In general, finding a treatment that helps elderly pain patients without hurting them is tricky. “Pain increases fall risk. Certain medications you use for pain will increase their risk for falls. You really find yourself in a quandary sometimes,” said Dr. Gloth.

One possible exit from the quandary is nondrug treatment of pain. “The safest things are topical agents. Even heating and cooling, people sometimes find those very useful. It may forestall the need to use other analgesics,” said Dr. Fine. Massage, physical therapy, cognitive behavioral therapy, and even acupuncture can be helpful, depending on the problem and the patient.

“Some people start rolling their eyes when you begin mentioning cognitive behavioral therapy and biofeedback and heat and massage and ice. They want the opioid. Others are quite receptive. If they say, ‘Acupuncture helped me,’ that’s fine, even though it’s not an evidence-based therapy for postherpetic neuralgia,” said Dr. Schmader.

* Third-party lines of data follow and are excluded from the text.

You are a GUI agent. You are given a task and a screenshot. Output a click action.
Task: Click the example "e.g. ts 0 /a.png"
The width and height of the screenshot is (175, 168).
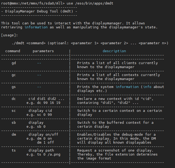point(43,154)
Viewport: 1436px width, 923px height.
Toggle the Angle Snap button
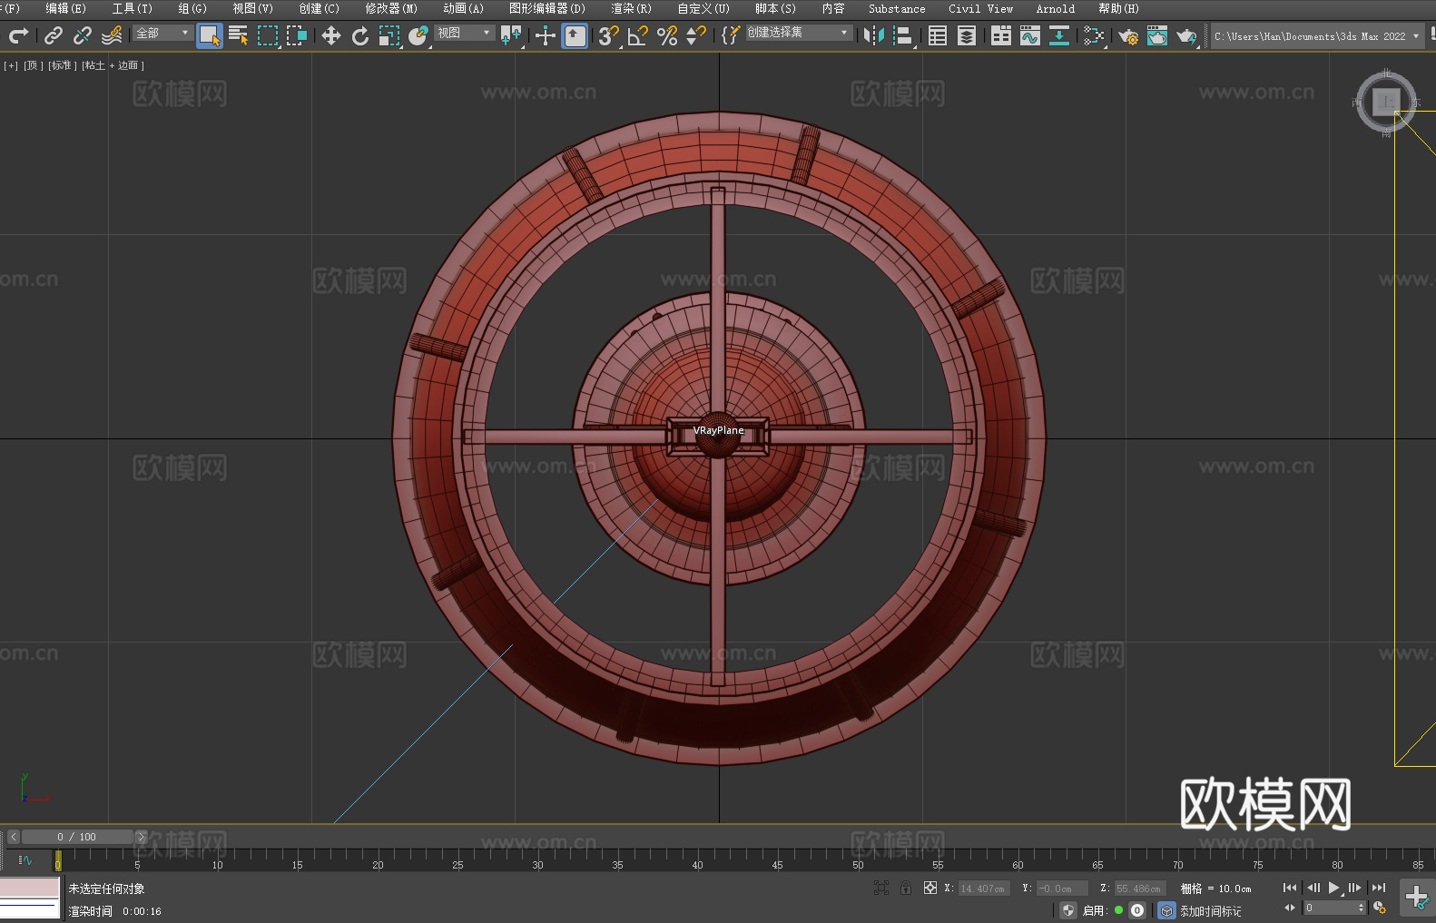click(x=637, y=35)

Dr. Ferrell also recommended keeping an open mind toward alternative therapies. “I try not to leave people with no hope. I try to keep them away from things that could harm them. I don’t try to spend all my time trying to debunk health quackery,” he said.

Drugs

Of the tried-and-true drug therapies, acetaminophen should be your first line of attack, the experts said. “I’m surprised by how well [it] works in frail, 90-year-old people. A little bit may be all that they need. The risk of giving them NSAIDs [nonsteroidal anti-inflammatory drugs] is so much higher,” said Dr. Ferrell.

“The biggest risk we face with acetaminophen is it’s so readily available we have to be very cautious about counseling people on how much to use,” said Dr. Fine. Make patients aware of the many over-the-counter products that contain acetaminophen, he advised.

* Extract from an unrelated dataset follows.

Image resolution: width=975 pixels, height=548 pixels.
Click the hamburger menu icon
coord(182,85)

Wide availability is both an advantage and a problem with the next type of pain treatment, NSAIDs. “People think that they’re safe because you can get a large container at Costco for almost nothing,” said Dr. Fine.

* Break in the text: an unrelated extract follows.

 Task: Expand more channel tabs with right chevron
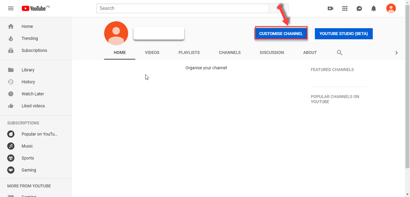[396, 52]
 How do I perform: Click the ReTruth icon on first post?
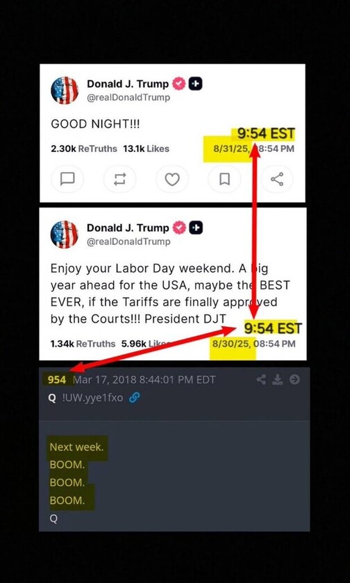click(119, 179)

NSAIDs are best considered for acute or episodic pain, the experts said. According to Dr. Ferrell, a few should definitely be avoided in the elderly: indomethacin, ketorolac and oral diclofenac.

Also on Dr. Ferrell’s list of drugs to be avoided (in the opioid category) are meperidine, mixed agonists and antagonists and combination drugs that include naltrexone, naloxone or suboxone. The combo drugs were developed to reduce the risk of drug diversion, but the result is that they have a narrow therapeutic window.

“There’s very little diversion going on with 85-year-olds in a nursing home,” noted Dr. Gloth, who said that regulatory obstacles present a challenge to prescribing opioids, especially in nursing homes.

The FDA is particularly focused right now on methadone, due to an increase in accidental overdoses. “If you have a patient on high doses of opioids and you want to switch them to methadone, look it up. It’s tricky,” said Dr. Ferrell.

Also exercise care with the fentanyl patch, which shouldn’t be used in opioid-naïve patients and has a very long half-life because the drug is stored in the skin even after the patch is removed. “If you notice the patient getting dopey or drowsy, and you pull off the patch, it’s too late,” said Dr. Ferrell. “I don’t use this drug except in patients who can’t swallow.”

In general, opioids should be “the last resort for dealing with chronic pain,” said Dr. Fine, although he uses them “in well-selected patients, monitored carefully, starting low and going slow, and anticipating and preventing some of the predictable adverse events, such as constipation.”

Many of the same caveats apply to use of anticonvulsants, like gabapentin. “Their benefits can be appreciable in well-selected patients. There are a lot of patients who unfortunately don’t respond, and unless we titrate very slowly, they may have adverse effects before we get beneficial effects,” Dr. Fine said.

“There’s absolutely no substitute for developing a sound, trusted relationship with the patient that allows you to go very, very slowly,” he added.

After all, there’s good reason to take your time today treating elderly patients’ pain. “Tomorrow, it’s going to be us,” said Dr. Kaye.